U of Toronto Stephen A. Cook won NSERC $1 million Herzberg Medal

Congratulations to University of Toronto Computer Science professor Stephen Cook, best known for formulating the P v. NP problem, for winning the $1M 2012 Gerhard Herzberg medal!

After all these years, I still remember the thrill in taking my first year UT Comp. Sci class in 1987 with prof. Cook! And it remains an honour (and bragging right) to have taken the famous third year CSC364 Computability and Complexity class with prof. Cook and seeing him proved to us 3-satisfiability and taught us P v. NP, etc. I am truly excited for prof. Cook!

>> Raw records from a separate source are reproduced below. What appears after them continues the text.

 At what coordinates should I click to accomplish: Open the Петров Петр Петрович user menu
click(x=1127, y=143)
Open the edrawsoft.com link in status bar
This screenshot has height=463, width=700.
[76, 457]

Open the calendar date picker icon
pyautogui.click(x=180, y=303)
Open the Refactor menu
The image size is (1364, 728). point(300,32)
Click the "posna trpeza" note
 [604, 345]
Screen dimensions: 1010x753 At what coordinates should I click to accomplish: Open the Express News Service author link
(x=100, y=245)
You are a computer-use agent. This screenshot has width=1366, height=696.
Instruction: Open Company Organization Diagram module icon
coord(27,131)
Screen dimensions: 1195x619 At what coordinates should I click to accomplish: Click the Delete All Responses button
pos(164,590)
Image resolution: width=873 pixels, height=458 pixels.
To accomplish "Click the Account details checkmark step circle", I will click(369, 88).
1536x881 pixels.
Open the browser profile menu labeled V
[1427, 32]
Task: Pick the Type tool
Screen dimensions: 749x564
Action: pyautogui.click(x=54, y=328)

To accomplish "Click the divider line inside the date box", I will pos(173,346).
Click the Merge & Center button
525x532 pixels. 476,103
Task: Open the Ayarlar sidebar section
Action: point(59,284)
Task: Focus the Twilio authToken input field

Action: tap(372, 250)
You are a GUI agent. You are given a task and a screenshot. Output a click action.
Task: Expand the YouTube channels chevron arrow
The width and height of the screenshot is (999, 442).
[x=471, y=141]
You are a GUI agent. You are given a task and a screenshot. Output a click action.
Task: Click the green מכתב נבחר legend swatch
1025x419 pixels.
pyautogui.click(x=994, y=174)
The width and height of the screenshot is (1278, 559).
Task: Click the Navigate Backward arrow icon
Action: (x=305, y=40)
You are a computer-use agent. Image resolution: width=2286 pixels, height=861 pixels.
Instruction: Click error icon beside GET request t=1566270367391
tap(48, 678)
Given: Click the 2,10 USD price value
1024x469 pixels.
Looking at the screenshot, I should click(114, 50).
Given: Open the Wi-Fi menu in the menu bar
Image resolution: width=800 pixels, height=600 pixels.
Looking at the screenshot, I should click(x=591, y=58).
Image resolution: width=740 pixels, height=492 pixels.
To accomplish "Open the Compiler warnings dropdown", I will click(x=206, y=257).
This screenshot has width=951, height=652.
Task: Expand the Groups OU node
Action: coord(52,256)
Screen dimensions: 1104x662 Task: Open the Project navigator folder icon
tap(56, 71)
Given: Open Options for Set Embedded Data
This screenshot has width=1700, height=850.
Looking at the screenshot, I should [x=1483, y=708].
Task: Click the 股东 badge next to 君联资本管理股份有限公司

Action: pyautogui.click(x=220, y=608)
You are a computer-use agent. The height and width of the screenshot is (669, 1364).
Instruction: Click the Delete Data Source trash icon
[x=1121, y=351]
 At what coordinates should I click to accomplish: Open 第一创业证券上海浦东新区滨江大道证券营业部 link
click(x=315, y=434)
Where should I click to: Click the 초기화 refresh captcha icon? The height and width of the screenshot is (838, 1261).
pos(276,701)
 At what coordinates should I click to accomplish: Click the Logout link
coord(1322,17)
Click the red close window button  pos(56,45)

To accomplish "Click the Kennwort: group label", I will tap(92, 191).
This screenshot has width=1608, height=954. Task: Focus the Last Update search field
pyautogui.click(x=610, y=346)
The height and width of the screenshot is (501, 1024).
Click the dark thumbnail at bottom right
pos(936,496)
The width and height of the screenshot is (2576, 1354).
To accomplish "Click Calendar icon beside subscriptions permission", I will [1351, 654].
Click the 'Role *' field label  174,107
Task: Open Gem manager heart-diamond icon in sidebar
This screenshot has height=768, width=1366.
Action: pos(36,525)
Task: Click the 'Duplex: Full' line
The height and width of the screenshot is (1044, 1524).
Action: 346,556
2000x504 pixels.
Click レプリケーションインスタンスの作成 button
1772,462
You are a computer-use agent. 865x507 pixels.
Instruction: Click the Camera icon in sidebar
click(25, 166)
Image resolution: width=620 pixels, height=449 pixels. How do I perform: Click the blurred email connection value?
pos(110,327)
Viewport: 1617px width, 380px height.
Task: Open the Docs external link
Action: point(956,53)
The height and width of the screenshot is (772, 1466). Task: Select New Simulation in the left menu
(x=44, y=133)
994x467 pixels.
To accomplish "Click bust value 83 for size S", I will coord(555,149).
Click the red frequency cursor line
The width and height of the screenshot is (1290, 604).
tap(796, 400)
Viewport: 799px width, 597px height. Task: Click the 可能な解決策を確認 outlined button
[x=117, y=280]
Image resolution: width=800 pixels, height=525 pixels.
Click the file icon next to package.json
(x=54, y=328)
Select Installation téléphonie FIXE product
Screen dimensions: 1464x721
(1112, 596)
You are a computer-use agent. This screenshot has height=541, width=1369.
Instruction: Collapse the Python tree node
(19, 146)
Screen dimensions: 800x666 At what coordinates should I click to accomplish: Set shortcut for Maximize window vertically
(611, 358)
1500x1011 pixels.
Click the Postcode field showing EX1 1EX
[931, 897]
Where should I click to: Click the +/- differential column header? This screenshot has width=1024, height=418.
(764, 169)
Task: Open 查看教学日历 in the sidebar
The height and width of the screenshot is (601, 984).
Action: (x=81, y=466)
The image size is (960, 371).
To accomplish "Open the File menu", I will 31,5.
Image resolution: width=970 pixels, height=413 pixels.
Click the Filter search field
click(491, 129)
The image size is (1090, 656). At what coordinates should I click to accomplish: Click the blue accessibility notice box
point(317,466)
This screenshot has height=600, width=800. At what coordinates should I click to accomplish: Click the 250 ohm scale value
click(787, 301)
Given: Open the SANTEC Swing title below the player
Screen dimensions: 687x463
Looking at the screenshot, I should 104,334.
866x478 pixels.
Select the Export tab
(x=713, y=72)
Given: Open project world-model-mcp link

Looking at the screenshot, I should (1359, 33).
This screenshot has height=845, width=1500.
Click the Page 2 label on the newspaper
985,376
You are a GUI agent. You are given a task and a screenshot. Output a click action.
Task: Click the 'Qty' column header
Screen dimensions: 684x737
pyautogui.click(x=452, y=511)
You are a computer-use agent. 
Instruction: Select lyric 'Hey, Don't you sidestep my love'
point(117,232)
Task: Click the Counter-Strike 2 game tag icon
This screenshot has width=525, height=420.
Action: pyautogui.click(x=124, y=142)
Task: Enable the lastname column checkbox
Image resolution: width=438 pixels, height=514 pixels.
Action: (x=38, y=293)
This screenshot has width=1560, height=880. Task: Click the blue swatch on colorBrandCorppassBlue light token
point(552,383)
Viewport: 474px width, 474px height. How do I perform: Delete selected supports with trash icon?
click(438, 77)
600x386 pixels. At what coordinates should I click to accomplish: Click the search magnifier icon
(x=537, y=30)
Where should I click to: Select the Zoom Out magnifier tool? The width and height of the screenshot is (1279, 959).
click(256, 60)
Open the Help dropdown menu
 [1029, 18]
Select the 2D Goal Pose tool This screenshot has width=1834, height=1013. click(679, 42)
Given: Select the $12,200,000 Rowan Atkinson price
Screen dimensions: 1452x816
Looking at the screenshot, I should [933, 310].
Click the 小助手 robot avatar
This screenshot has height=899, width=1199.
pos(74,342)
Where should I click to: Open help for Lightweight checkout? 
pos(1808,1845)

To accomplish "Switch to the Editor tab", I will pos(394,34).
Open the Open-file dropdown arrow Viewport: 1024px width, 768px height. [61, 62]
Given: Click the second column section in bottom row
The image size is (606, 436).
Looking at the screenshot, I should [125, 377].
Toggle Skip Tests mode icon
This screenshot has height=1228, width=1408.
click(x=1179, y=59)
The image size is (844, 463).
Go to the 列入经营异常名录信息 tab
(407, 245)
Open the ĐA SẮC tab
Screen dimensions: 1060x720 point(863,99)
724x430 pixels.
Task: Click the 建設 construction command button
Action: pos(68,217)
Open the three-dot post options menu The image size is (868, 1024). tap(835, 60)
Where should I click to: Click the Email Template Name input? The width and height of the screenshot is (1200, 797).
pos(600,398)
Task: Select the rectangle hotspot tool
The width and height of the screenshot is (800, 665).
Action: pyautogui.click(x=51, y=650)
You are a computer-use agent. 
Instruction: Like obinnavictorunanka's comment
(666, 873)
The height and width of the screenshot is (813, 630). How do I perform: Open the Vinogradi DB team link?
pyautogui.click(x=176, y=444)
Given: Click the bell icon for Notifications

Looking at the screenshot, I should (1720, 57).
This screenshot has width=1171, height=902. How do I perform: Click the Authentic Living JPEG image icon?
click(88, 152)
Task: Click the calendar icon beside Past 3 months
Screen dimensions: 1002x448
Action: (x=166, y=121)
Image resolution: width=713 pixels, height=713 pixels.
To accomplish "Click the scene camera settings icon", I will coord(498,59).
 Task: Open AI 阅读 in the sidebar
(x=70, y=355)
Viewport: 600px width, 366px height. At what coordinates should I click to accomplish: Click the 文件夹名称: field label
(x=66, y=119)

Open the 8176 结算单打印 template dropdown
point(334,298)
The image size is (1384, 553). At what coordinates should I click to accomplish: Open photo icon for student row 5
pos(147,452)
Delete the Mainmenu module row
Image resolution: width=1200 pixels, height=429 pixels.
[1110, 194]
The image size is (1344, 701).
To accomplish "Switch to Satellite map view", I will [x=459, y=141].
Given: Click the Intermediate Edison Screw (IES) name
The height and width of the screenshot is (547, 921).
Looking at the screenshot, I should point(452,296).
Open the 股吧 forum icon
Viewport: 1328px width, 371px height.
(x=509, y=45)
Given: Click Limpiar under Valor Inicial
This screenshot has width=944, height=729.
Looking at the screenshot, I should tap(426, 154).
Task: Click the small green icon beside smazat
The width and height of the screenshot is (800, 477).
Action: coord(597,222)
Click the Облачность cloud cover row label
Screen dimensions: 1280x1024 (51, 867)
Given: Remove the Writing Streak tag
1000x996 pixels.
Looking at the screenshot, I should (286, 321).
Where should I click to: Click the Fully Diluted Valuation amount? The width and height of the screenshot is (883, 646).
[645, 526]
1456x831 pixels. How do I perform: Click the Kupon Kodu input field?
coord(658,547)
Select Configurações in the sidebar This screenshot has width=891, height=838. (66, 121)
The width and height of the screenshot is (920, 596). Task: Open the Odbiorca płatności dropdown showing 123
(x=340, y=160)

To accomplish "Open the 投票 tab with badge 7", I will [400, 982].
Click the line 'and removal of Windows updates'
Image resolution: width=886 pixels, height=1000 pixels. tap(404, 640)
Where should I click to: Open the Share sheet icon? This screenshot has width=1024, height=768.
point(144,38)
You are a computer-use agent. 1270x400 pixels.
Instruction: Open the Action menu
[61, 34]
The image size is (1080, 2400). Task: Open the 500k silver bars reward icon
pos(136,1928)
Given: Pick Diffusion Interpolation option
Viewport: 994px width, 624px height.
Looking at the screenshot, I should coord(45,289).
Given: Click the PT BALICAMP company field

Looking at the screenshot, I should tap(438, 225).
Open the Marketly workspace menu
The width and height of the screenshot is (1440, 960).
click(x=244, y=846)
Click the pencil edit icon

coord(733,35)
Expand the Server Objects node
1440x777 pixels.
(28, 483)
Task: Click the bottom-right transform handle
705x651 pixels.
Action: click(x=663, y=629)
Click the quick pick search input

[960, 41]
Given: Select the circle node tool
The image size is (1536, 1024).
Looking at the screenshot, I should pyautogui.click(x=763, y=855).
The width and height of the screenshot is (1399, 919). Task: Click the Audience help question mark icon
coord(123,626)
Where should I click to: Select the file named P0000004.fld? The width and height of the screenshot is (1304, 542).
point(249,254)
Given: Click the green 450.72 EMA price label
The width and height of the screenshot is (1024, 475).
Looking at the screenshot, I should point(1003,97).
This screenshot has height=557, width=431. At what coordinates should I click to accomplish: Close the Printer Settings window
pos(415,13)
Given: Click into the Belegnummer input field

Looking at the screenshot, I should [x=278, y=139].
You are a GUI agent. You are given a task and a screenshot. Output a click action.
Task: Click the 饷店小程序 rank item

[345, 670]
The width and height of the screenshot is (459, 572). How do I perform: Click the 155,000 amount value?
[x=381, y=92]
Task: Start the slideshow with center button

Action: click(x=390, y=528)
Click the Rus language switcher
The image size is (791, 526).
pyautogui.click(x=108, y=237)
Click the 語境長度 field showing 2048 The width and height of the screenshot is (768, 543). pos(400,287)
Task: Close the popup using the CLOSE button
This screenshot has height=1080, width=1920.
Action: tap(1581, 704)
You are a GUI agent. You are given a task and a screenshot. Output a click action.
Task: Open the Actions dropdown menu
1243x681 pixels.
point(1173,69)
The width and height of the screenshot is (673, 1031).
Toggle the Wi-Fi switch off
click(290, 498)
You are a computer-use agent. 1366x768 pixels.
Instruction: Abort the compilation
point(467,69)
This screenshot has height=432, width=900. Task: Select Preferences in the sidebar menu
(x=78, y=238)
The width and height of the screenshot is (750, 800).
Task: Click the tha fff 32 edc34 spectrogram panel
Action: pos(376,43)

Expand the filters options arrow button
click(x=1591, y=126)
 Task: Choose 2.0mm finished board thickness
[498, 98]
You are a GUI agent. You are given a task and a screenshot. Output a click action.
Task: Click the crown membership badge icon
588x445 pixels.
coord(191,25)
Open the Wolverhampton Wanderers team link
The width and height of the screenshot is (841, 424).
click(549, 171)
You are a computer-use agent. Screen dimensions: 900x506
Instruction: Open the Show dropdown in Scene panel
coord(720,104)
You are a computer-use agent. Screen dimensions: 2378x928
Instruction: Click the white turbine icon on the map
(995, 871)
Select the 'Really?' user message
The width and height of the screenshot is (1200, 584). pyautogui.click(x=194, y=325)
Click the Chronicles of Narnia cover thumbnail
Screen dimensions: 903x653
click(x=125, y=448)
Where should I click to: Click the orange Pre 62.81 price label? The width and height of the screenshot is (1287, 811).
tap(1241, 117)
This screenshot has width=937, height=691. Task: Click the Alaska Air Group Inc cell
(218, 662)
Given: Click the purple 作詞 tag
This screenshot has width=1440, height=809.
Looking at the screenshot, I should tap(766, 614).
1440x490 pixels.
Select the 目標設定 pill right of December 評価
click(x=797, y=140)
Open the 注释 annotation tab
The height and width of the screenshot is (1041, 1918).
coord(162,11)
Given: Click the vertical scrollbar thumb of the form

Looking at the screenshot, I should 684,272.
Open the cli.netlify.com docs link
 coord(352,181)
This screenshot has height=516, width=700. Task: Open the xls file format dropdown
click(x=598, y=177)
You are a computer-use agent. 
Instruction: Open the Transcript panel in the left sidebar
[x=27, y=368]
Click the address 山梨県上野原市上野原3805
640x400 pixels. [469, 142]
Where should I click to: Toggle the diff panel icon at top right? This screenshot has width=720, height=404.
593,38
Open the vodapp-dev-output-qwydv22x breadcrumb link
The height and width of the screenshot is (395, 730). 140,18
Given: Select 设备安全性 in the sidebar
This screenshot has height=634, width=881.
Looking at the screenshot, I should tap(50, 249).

Check out my 15 minutes interview with Prof. Cook this morning: Interview with Dr. Stephen A. Cook, 2012 Winner of NSERC's $1m Herzberg Medal (audio)

By the way, as prof. cook mentioned in the interview, he came to the idea of the NP complete problem about 6 months after he came to Toronto in 1970. If you read the detailed & insightful oral history interview with Stephen Cook (courtesy of University of Minnesota), you will realize professor Cook could have easily stayed at UC Berkeley (if they had not denied him tenure) instead of joining us at University of Toronto! Lucky us!

Last week, I asked prof. Kelly Gotlieb "Father of Computing in Canada" for his thoughts about some giants in computer science, here is what Kelly has to say about Steve (video clip).

Here is "NSERC Presents 2 Minutes With Stephen Cook"(video)

Here is a great Q&A from U of Toronto.

Via this UT page, see more media coverage about the 2012 Herzberg Prize at these links: "- Globe & Mail - Canada.com - Calgary Herald - CBC News"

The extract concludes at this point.